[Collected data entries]
== Segment start ==
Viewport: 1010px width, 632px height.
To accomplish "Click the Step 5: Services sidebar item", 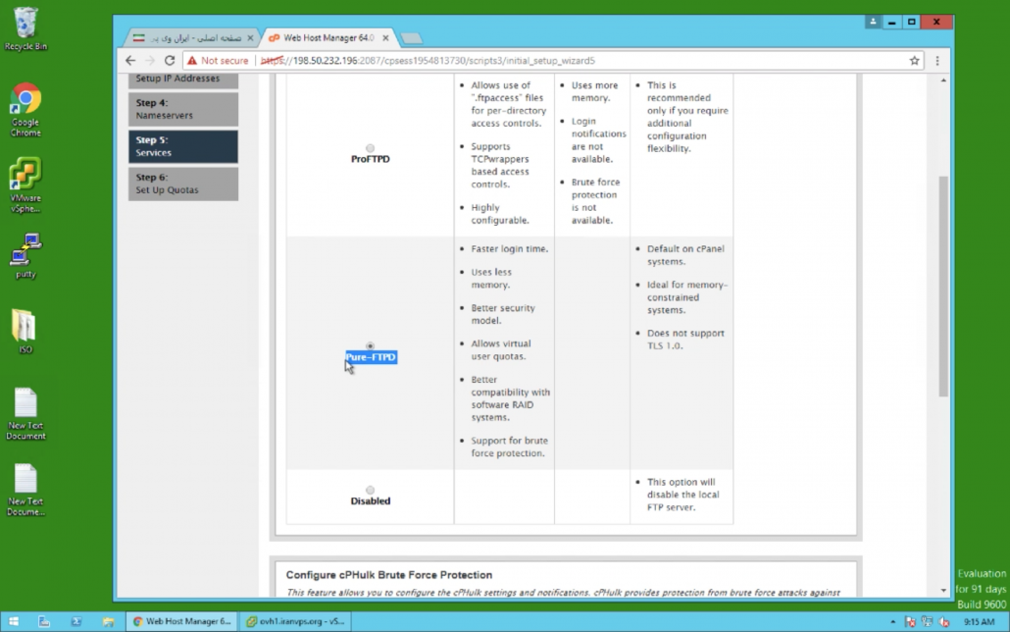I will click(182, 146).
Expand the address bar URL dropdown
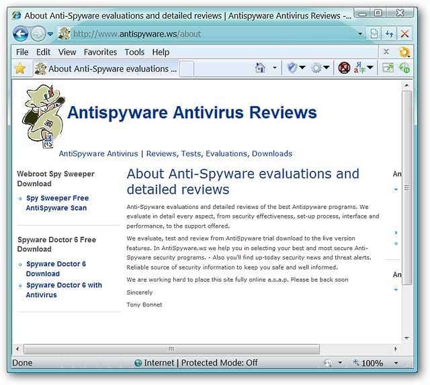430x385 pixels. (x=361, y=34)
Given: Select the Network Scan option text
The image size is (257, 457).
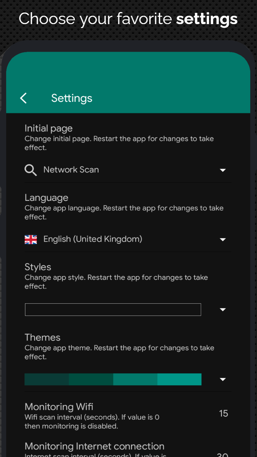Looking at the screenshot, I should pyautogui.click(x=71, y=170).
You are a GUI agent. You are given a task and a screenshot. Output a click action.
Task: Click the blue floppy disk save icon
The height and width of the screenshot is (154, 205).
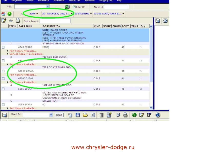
== Segment end ==
[INSTRUCTIONS FOR THE TASK] The lines to be quoted run from the line containing "Given: Select the Network Scan option text" through the end of the entries above, both included; quote them exactly and leave out any pictures.

[ANSWER SECTION]
Given: Select the Network Scan option text
The image size is (257, 457).
Looking at the screenshot, I should pyautogui.click(x=71, y=170).
You are a GUI agent. You are given a task and a screenshot. Output a click action.
Task: Click the blue floppy disk save icon
The height and width of the screenshot is (154, 205).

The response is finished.